Magnesium is the fourth most abundant mineral in the body and the second most abundant intracellular cation, so the bioavailability of its formulations is critical to ensure safety and efficacy.
It is involved as a cofactor and activator in more than 600 enzymes involved in biochemical reactions in the body.< 15 >
Magnesium is an essential cofactor for many enzymatic reactions, especially those involved in energy metabolism and neurotransmitter synthesis.< 16 >
Magnesium deficiency epidemic
Already in 1971, one of the most historic medical journals, “Minerva Medica Journal”, published a study entitled “Magnesium deficiency: a new social disease” .
However, after 50 years of epidemiological, experimental and clinical studies that have consistently demonstrated that chronic magnesium deficiency is associated with and/or aggravates a number of major health disorders, states have not yet taken concrete action to resolve this epidemic that has lasted for over 50 years.
Blood magnesium levels do not accurately reflect serum magnesium levels
One of the main reasons for this failure is due to the flawed, but now well-established, approach to routine blood testing, which fails to consider the fact that serum magnesium levels do not accurately reflect total magnesium stores in the body .
Specifically, in chronic magnesium deficiency, serum magnesium levels are often within the normal reference range (usually lowest quartile) and may not progress to overt hypomagnesemia.
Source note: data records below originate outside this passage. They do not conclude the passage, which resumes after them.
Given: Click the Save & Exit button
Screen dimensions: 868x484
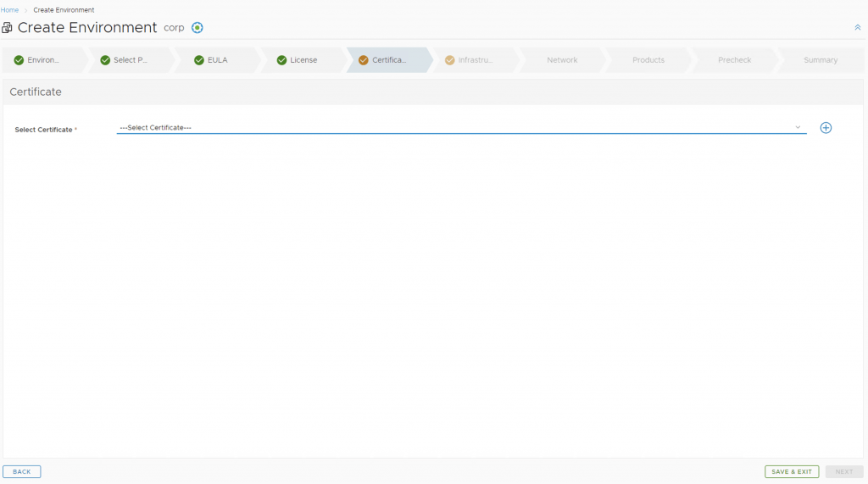Looking at the screenshot, I should tap(792, 471).
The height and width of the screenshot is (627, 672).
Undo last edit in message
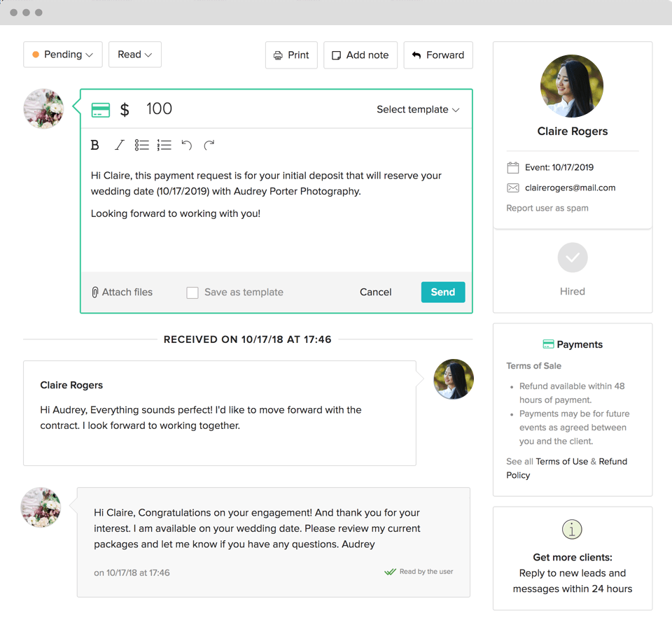pos(186,146)
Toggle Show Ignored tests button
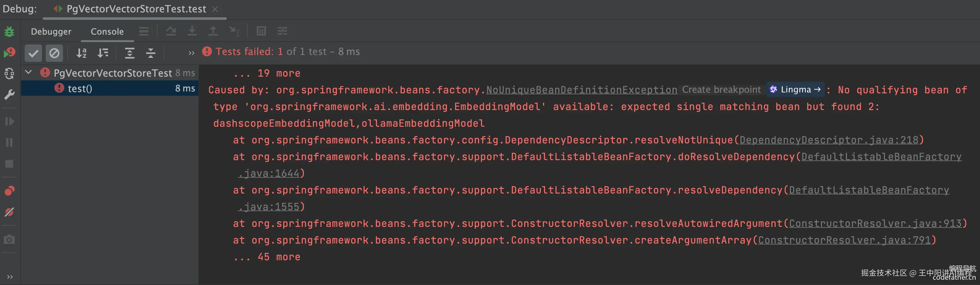The height and width of the screenshot is (285, 980). pyautogui.click(x=54, y=53)
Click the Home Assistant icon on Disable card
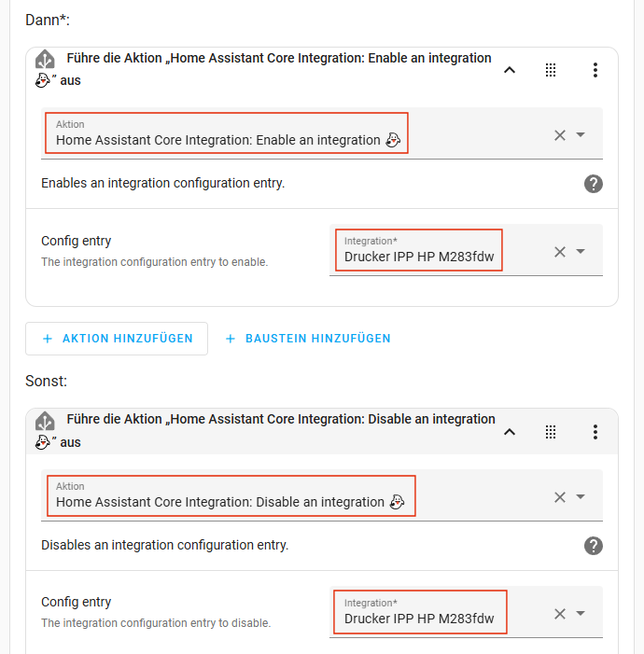This screenshot has width=644, height=654. coord(45,422)
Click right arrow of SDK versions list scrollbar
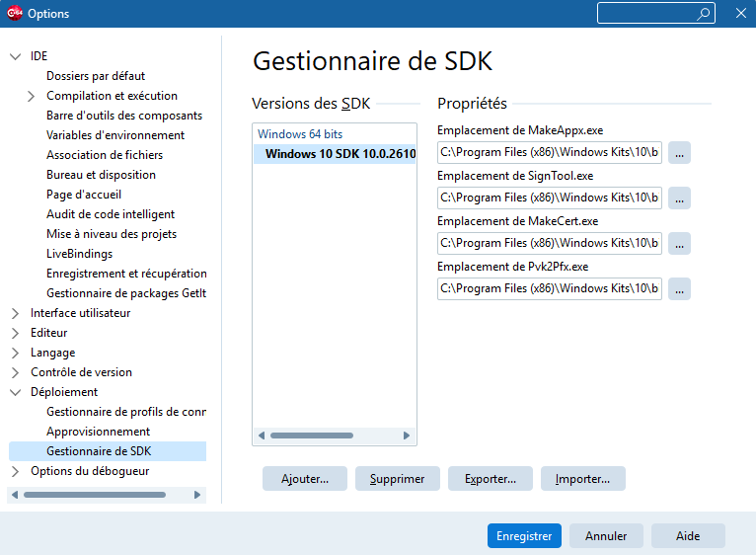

Thus, normal blood magnesium levels eclipse common magnesium deficiency. Other methods of measuring magnesium, including the magnesium loading test, may provide more accurate reflections of magnesium status and prevent complications related to magnesium deficiency.
Clinical importance
Of clinical importance, approximately 0.3% of total body magnesium is found in serum. Therefore, total and/or ionized magnesium concentrations measured in plasma or serum are not reliable indicators of total body magnesium levels ; since serum magnesium does not reflect total tissue or organ magnesium content and is also a poor indicator of intracellular magnesium content ( Box 1 ) < 16 , 17 >.
Clinical diagnosis
Emerging evidence suggests that the serum magnesium/calcium quotient (0.4 is optimal, 0.36-0.28 too low) is a more practical and sensitive indicator of magnesium status and/or turnover than the serum magnesium level <19> alone.
In chronic latent magnesium deficiency, blood magnesium levels are within a normal range, despite severely depleted magnesium content in tissues and bones.
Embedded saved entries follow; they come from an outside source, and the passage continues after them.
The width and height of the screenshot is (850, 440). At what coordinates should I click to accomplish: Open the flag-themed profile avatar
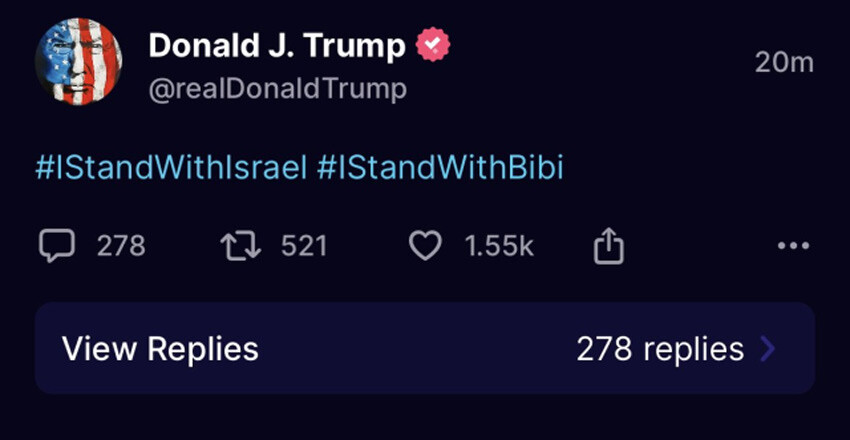tap(79, 61)
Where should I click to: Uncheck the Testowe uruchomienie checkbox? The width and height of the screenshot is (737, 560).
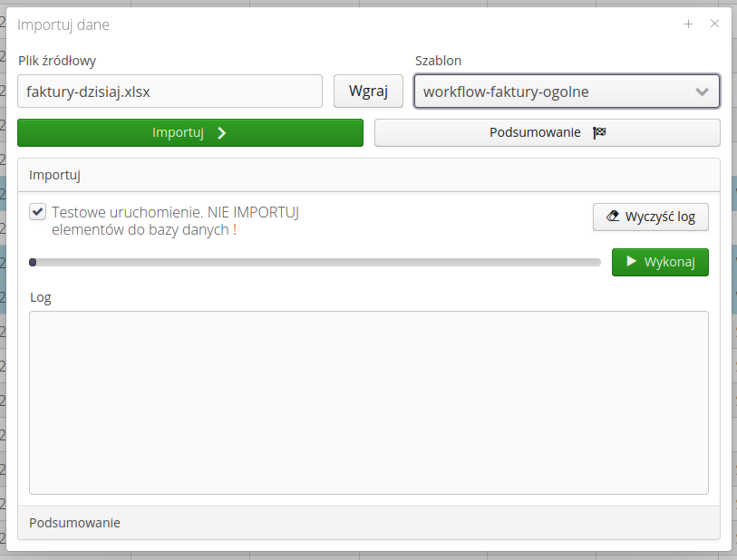37,212
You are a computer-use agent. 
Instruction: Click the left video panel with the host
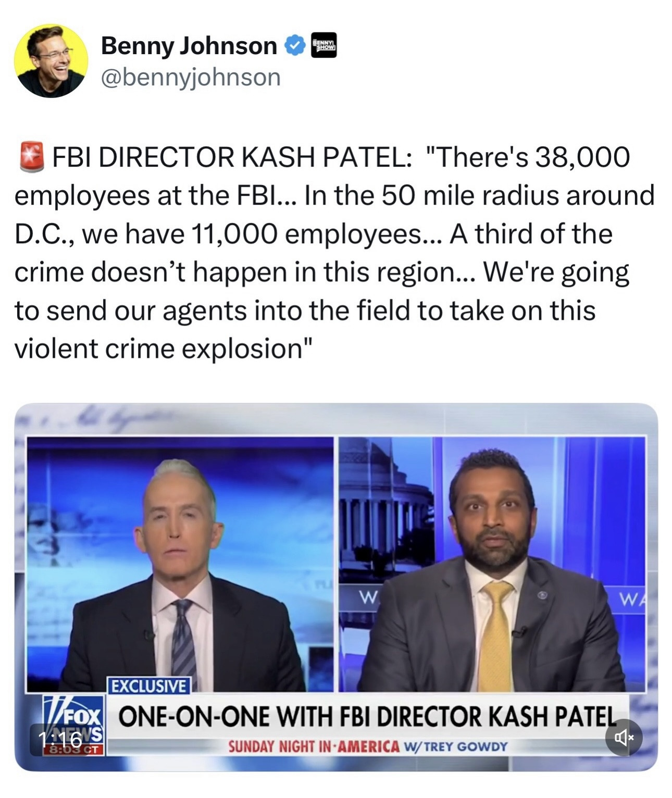click(x=180, y=564)
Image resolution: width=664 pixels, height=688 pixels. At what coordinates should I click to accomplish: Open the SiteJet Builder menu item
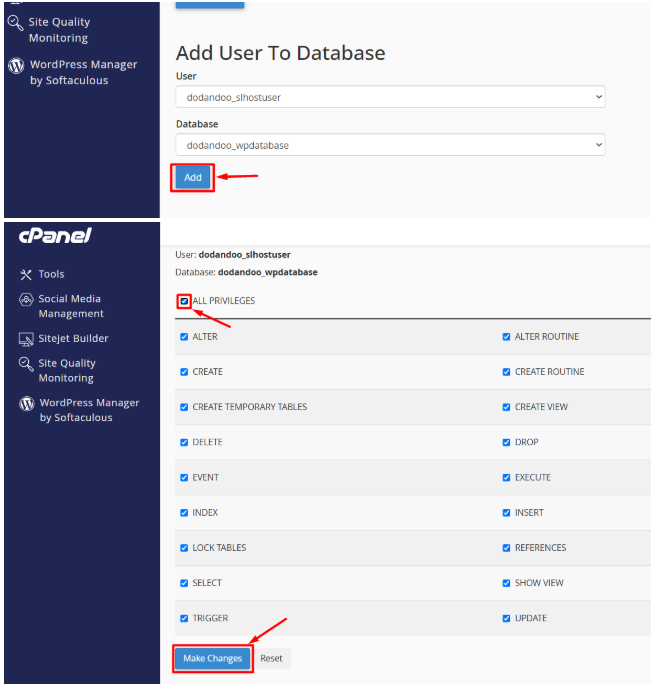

Therefore, using blood magnesium levels to determine total body magnesium levels may lead to underestimation of magnesium deficiency in both healthy and diseased populations.
Recent studies have shown that individuals with serum magnesium levels around 1.82 mg/dL (0.75 mmol/L) are more likely to have magnesium deficiency, while those with serum magnesium levels above 2.07 mg/dL (0.85 mmol/L) are more likely to have adequate levels < 20 , 21 >.
Of relevance, individuals with serum magnesium levels between 0.75 and 0.85 mmol/L should be tested with additional measurements to confirm body magnesium status.
Magnesium in red blood cells
In humans, red blood cell (RBC) magnesium levels often provide a better reflection of body magnesium status than blood magnesium levels.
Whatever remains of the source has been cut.